(Fragmento de la página):
▼
Cuando se trata de un conflicto armado que se desarrolla dentro de un país, lo que se viene a llamar guerra civil o revolución, el territorio a conquistar y el botín a repartir es conocido de antemano.
El fruto de la rapiña será herencia para las estirpes de los vencedores, convertidos en una élite aristocrática con pretensiones de perpetuidad. Arrebatado el patrimonio, a pólvora y sangre, lo siguiente es conservarlo y multiplicarlo
Si los enemigos militares representan a grupos de poder económico, a la búsqueda permanente de tierras fecundas, la posguerra es una época de grandes oportunidades de negocio y enriquecimiento, máxime cuando leyes y sentencias se decantan hacia el interés de los vencedores, bajo un régimen totalitario.
Tras el saqueo y después de un período saciado de ejecuciones y purgas, es decir, instalado el orden por la fuerza y el terror, queda por construir la rutina de la vida cotidiana.
En principio parece fácil, se cuenta con una población compuesta de súbditos ya dóciles, de afectos al nuevo régimen, de espantados ciudadanos y de una minoría exigua, aún rebelde, silenciosa a la fuerza.
Pero nada es eterno y de las nuevas generaciones surgen jóvenes que no vivieron los años de plomo, y que cuestionan el orden establecido, es decir, el injusto reparto de la riqueza y el absurdo de entender la libertad como el privilegio de los gobernantes.
Además, hay que sumar la muerte del mesías, del dictador que ha cimentado la estructura social. Huérfanos de padre, los oligarcas temen al futuro, en fin, a la pérdida de su patrimonio.
Aunque ha habido excepciones, muchas desgraciadamente, los regímenes dictatoriales totalitarios no tienen fácil su continuidad tras el fallecimiento de su líder.
Se ha de cambiar de régimen, pero dentro de un orden, desde el poder. El pueblo es infantil, no ha madurado lo suficiente como para elegir su futuro, hay que llevarle de la mano para ejecutar los cambios necesarios que aseguren que el dinero y el poder sigan perteneciendo a sus “legítimos dueños”.
El orden público peligra, las huelgas y las reivindicaciones de mejores condiciones económicas, alteran el natural incremento de la riqueza, que descansa en unos pocos bolsillos.
Se necesitan nuevos soldados -los que existen son insuficientes- que repriman el satánico caos y eviten la deriva a la que lleva irremediablemente el libertinaje, la libertad de los pobres.
▲
(Datos de origen):
▼
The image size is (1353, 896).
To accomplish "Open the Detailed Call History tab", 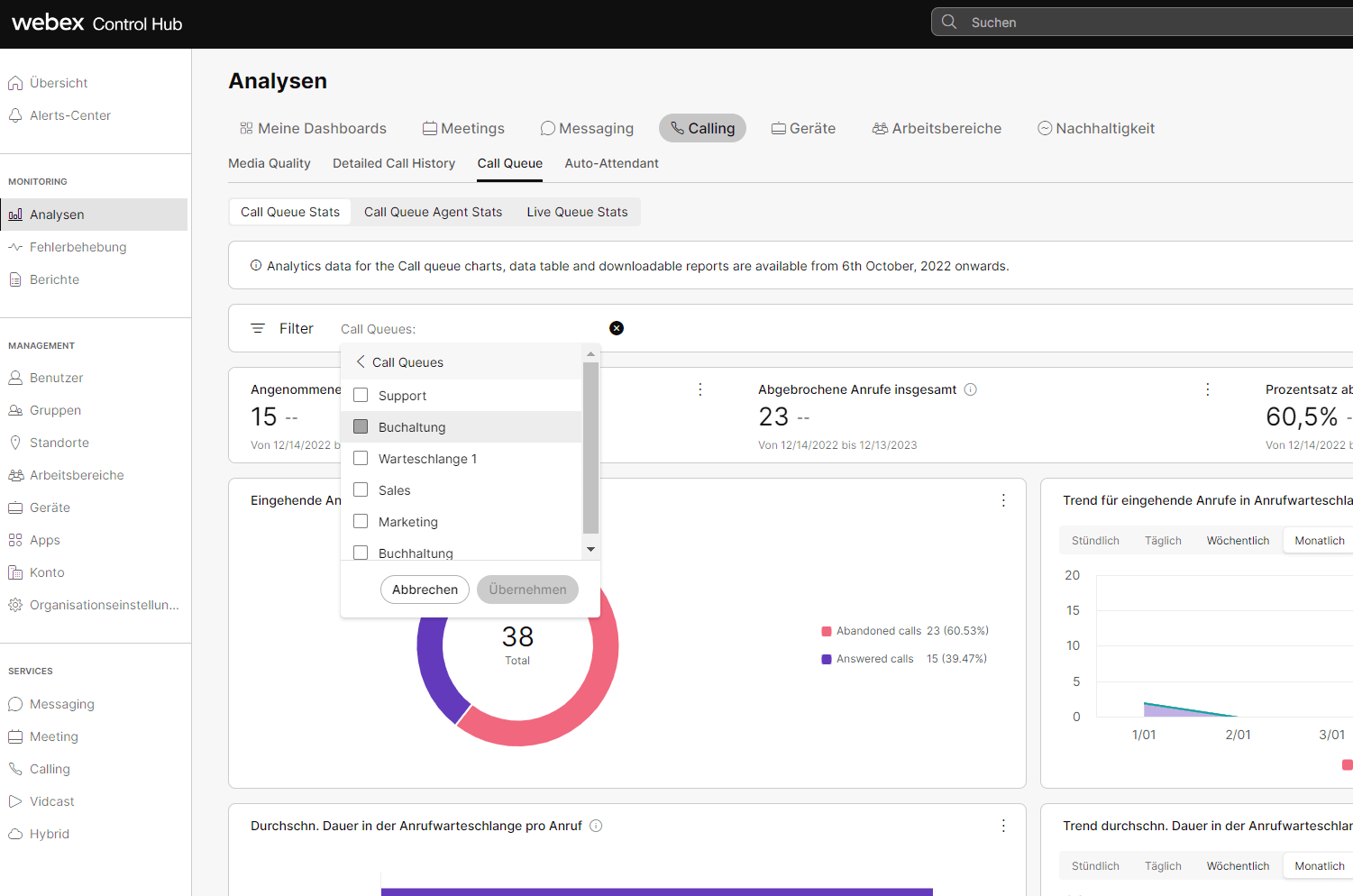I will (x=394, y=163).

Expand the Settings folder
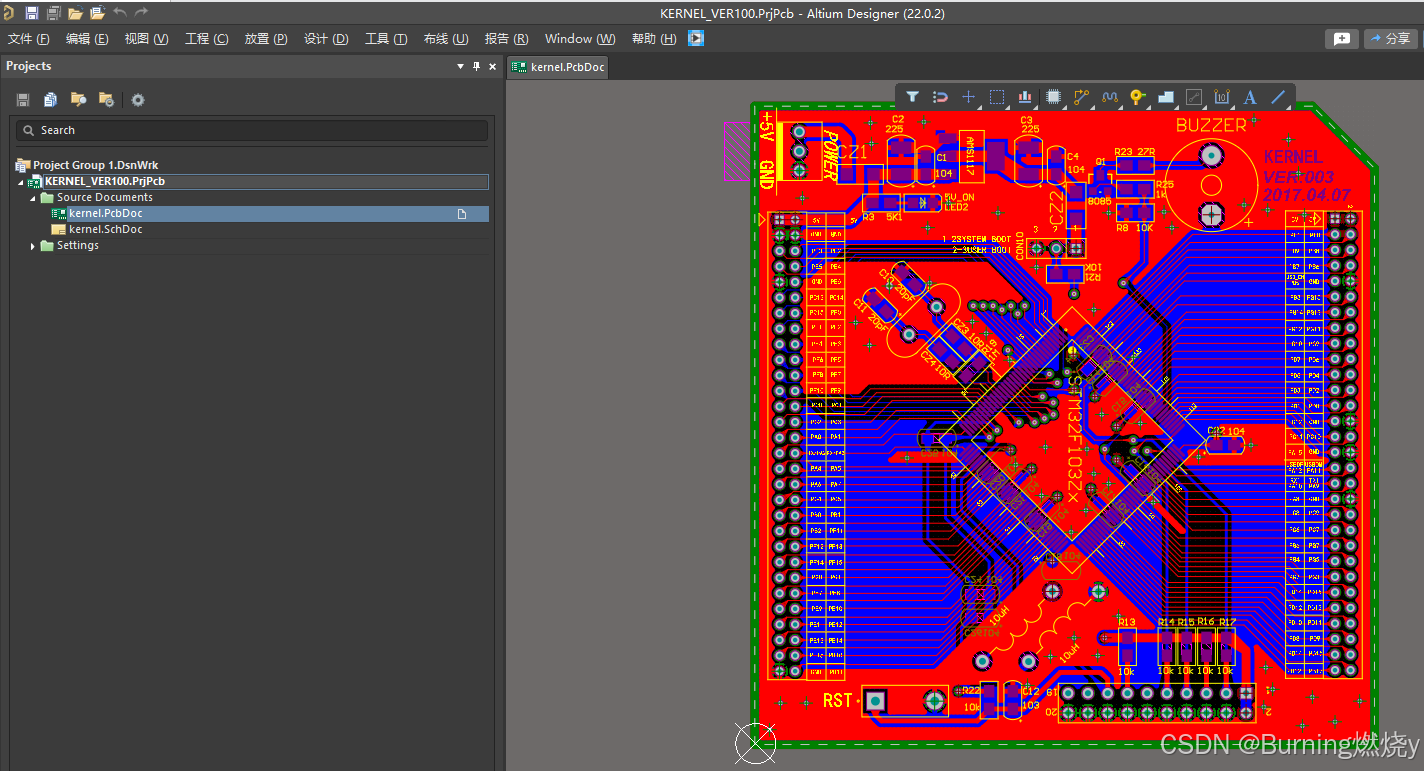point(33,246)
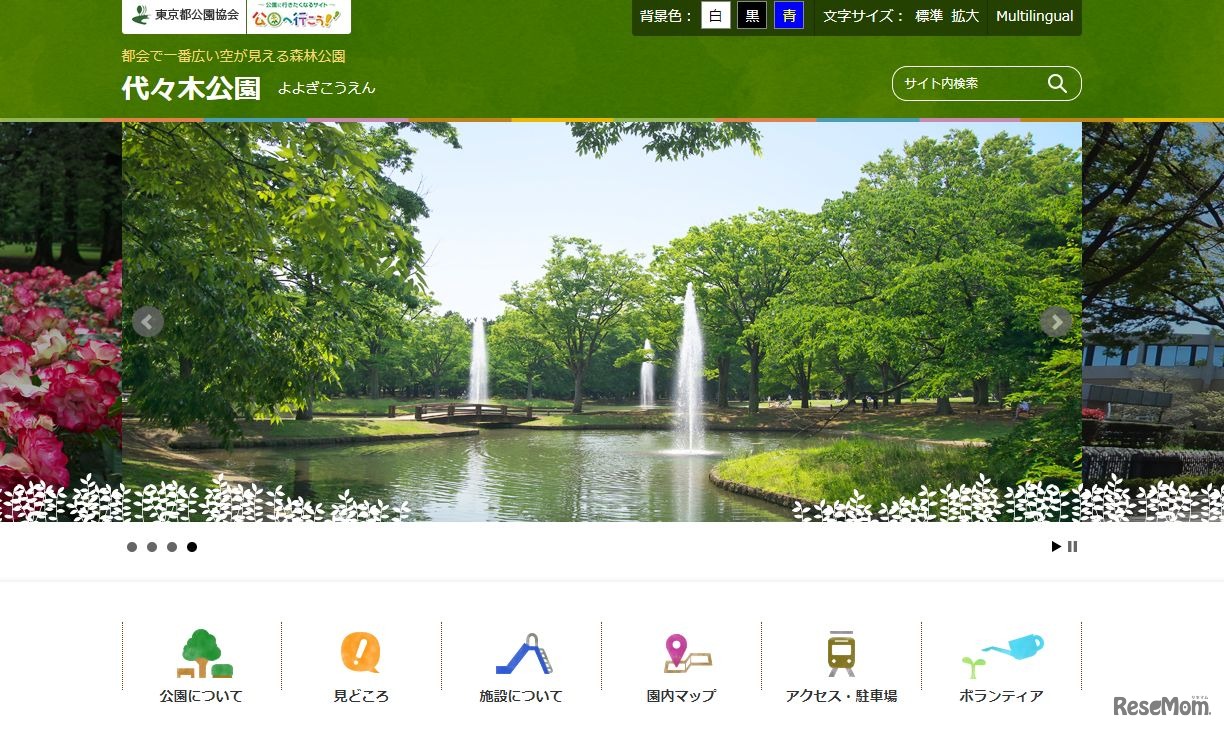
▲
(Qué hacer):
**1)** Según el fragmento de la página, ¿qué temen los oligarcas tras la muerte del dictador?
**2)** Repite, por favor, el fragmento de la página desde "Tras el saqueo" hasta "de los gobernantes.", con ambas partes incluidas.

(Respuestas en orden):
**1)** Temen al futuro, es decir, a la pérdida de su patrimonio.

**2)**
Tras el saqueo y después de un período saciado de ejecuciones y purgas, es decir, instalado el orden por la fuerza y el terror, queda por construir la rutina de la vida cotidiana.
En principio parece fácil, se cuenta con una población compuesta de súbditos ya dóciles, de afectos al nuevo régimen, de espantados ciudadanos y de una minoría exigua, aún rebelde, silenciosa a la fuerza.
Pero nada es eterno y de las nuevas generaciones surgen jóvenes que no vivieron los años de plomo, y que cuestionan el orden establecido, es decir, el injusto reparto de la riqueza y el absurdo de entender la libertad como el privilegio de los gobernantes.